Workbook Mechanics: In order to meet the goal of ensuring of everyone access to the information they need, the workbook needs to be maintained and organized. For example, Brooks suggests ordering and numbering all project memorandums (we would call these emails now) so that people can look through the list and actually see if they need information. Brooks points out that as size of the effort, project or program goes up, the complexity of maintaining and indexing the project communications increases in a non-linear fashion. Today’s technical tools like wikis, SharePoint and hypertext markup make curating and sharing information easier than paper and microfiche (if microfiche is before your time, Google it). As a reminder, capturing and reusing IP is required in all types of work. As a coder, it is easy to fall prey to the idea that the code and a functional system is the only documentation required; however, this is false. For most large efforts, capturing decisions, designs, architectures and even the occasional user manual is an option that can be ignored only if you want to court a communication failure. Remember however that over-reliance on documentation is not the goal.

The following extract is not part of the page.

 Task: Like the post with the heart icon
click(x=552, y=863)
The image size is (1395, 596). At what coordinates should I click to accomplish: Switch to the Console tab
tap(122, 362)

Brooks uses the formula (n2-n)/2, where n is the number of people working on an effort, to define the possible communication interfaces. As the number of people increase the number of interfaces increases very quickly. Organization is a tool to reduce the amount of interfaces. This is one of the reasons why small teams are more effective than large teams. Scaling Agile is often accomplished by assembling teams of small teams. We use the metaphor of trees or flowers are often to describe the visualizations of team of teams. Communications spreading from a central point can look like a tree or flower. Organizations leverage techniques like the specialization and division of labor to reduce the number of communication interfaces.
There is often push back on division of labor and specialization in Agile. This push back is often misplaced. Within a team the concept of T Shaped people, which eschews specialization, increases capabilities; however, teams often specialize thus becoming capability teams. Capability teams often tackle specific types of work more effectively and efficiently by reducing learning curves. Capability teams fit into Brooks’ ideas on organizing to reduce the communication overhead.
Brooks proposes that each grouping of work have six essential needs.
- A Mission,
- A Producer,
- A Technical Director or An Architect,
- A Schedule,
- A Division of Labor, and
- Interface Definitions Among the Parts.
Four of these essentials are easily understood; however, the roles of the producer and technical broke new ground and extended the ideas Brooks began in The Surgical Team. The role of the producer is to establish the team, establish the schedule and continually acquire the resources needed to deliver the project. The role of the producer includes many of the classic project and program management activities, but also much of the outside communication and coordination activities. When small effort with a single team the roles of the producer and technical director can be held by the same person. As efforts become larger and more complex the roles are generally held by separate people. The role of the producer in the Scaled Agile Framework (SAFe) is handled by the Release Train Engineer. The technical director focuses on the design and the technical components (inside focus). In SAFe this role is held by the System Architect.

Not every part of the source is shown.